Kurita G P, Lundström S, Sjøgren P, Ekholm O, Christrup L, Davies A, Kaasa S, Klepstad P, Dale O
Department of Oncology, Rigshospitalet Copenhagen University Hospital, Copenhagen, Denmark.
Multidisciplinary Pain Centre, Department of Neuroanaesthesiology, Rigshospitalet Copenhagen University Hospital, Copenhagen, Denmark.
Acta Anaesthesiol Scand. 2015 Sep;59(8):1049-59. doi: 10.1111/aas.12521. Epub 2015 May 5.
Renal impairment and the risk of toxicity caused by accumulation of opioids and/or active metabolites is an under-investigated issue. This study aimed at analysing if symptoms/adverse effects in opioid-treated patients with cancer were associated with renal function.
Cross-sectional multicentre study (European Pharmacogenetic Opioid Study, 2005-2008), in which 1147 adult patients treated exclusively with only one of the most frequently reported opioids (morphine/oxycodone/fentanyl) for at least 3 days were analysed. Fatigue, nausea/vomiting, pain, loss of appetite, constipation and cognitive dysfunction were assessed (EORTC QLQ-C30). Glomerular filtration rate (GFR) was estimated using Cockcroft-Gault (CG), Modification of Diet in Renal Disease (MDRD), and Chronic Kidney Disease Epidemiology Collaboration (CKD-EPI Creatinine) equations.

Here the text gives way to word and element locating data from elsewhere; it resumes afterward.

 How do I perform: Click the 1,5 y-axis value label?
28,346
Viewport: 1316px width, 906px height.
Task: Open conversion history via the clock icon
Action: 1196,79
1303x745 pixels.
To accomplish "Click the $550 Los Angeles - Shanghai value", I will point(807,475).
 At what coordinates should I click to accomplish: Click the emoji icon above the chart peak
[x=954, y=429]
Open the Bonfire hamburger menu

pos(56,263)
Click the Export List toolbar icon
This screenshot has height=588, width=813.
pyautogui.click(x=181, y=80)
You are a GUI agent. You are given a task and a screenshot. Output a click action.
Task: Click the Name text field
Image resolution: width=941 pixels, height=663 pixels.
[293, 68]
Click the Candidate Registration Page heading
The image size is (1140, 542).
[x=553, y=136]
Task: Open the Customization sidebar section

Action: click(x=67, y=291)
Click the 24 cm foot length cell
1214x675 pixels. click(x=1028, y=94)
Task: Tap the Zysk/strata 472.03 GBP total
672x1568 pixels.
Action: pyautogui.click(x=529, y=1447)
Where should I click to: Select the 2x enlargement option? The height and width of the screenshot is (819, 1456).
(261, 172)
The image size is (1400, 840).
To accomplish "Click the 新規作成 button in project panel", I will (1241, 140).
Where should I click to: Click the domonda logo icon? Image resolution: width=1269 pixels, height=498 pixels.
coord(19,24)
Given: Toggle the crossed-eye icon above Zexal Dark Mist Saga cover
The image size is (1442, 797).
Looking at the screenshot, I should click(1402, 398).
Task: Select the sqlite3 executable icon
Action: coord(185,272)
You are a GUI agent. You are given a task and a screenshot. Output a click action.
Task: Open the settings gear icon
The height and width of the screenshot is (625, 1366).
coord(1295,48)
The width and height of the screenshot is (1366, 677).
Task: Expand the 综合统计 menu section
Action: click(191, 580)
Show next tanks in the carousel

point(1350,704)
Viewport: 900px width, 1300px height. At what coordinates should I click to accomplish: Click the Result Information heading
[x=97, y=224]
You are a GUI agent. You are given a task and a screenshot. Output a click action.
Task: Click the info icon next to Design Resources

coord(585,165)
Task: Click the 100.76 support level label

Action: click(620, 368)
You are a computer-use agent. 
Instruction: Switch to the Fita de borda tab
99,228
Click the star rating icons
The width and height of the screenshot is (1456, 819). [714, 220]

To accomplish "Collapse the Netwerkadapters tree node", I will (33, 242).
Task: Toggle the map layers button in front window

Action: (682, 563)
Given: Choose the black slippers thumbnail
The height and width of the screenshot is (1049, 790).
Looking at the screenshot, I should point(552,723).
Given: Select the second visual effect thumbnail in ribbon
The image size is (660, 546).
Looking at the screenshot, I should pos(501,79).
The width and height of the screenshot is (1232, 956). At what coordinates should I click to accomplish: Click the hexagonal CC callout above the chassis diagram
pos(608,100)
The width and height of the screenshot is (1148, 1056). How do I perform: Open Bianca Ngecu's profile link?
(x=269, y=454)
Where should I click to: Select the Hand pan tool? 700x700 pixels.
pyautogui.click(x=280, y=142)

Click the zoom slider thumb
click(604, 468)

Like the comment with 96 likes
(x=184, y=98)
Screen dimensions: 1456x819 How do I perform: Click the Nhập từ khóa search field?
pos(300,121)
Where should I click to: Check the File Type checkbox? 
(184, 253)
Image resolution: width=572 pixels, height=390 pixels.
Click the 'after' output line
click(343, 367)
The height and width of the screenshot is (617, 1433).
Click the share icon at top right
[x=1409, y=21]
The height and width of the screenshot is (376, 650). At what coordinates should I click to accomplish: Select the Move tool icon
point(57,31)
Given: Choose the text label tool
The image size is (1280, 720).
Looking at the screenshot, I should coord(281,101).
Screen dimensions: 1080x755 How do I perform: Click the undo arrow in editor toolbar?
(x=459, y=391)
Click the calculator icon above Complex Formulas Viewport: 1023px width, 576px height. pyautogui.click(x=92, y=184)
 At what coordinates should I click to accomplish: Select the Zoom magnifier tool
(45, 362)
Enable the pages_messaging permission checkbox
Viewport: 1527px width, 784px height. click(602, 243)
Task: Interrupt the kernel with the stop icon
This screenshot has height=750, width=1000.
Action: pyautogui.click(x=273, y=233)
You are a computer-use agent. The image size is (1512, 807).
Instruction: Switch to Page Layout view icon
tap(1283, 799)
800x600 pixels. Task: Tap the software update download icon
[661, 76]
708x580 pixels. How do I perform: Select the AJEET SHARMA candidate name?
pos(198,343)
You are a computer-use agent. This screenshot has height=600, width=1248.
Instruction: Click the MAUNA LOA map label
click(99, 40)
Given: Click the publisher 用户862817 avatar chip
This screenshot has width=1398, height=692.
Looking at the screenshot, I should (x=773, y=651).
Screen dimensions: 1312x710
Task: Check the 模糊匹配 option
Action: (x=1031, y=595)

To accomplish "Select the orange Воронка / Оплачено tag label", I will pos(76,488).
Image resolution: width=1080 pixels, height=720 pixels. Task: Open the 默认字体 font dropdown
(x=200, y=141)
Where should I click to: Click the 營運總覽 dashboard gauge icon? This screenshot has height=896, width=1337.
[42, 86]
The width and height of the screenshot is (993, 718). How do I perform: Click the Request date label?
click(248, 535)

Mild to severe low GFR was observed among 40-54% of patients. CG equation showed that patients with mild and moderate/severe low GFR on morphine treatment had higher odds of having severe constipation (P < 0.01) than patients with normal GFR. In addition, patients with moderate/severe low GFR on morphine treatment were more likely to have loss of appetite (P = 0.04). No other significant associations were found.
Only severe constipation and loss of appetite were associated with low GFR in patients treated with morphine. Oxycodone and fentanyl, in relation to the symptoms studied, seem to be safe as used and titrated in routine cancer pain care.
肾功能损害以及阿片类药物和/或活性代谢产物蓄积所致的毒性风险是一个研究不足的问题。本研究旨在分析接受阿片类药物治疗的癌症患者的症状/不良反应是否与肾功能相关。
横断面多中心研究(欧洲药物基因组学阿片类药物研究,2005 - 2008年),分析了1147例成年患者,这些患者仅接受一种最常报告的阿片类药物(吗啡/羟考酮/芬太尼)治疗至少3天。评估了疲劳、恶心/呕吐、疼痛、食欲减退、便秘和认知功能障碍(欧洲癌症研究与治疗组织核心问卷QLQ - C30)。使用Cockcroft - Gault(CG)、肾脏病饮食改良(MDRD)和慢性肾脏病流行病学协作组(CKD - EPI肌酐)方程估算肾小球滤过率(GFR)。
40% - 54%的患者观察到轻度至重度低GFR。CG方程显示,接受吗啡治疗的轻度和中度/重度低GFR患者发生严重便秘的几率高于GFR正常的患者(P < 0.01)。此外,接受吗啡治疗的中度/重度低GFR患者更易出现食欲减退(P = 0.04)。未发现其他显著相关性。
在接受吗啡治疗的患者中,仅严重便秘和食欲减退与低GFR相关。就所研究的症状而言,羟考酮和芬太尼在常规癌症疼痛治疗中按常规使用和滴定似乎是安全的。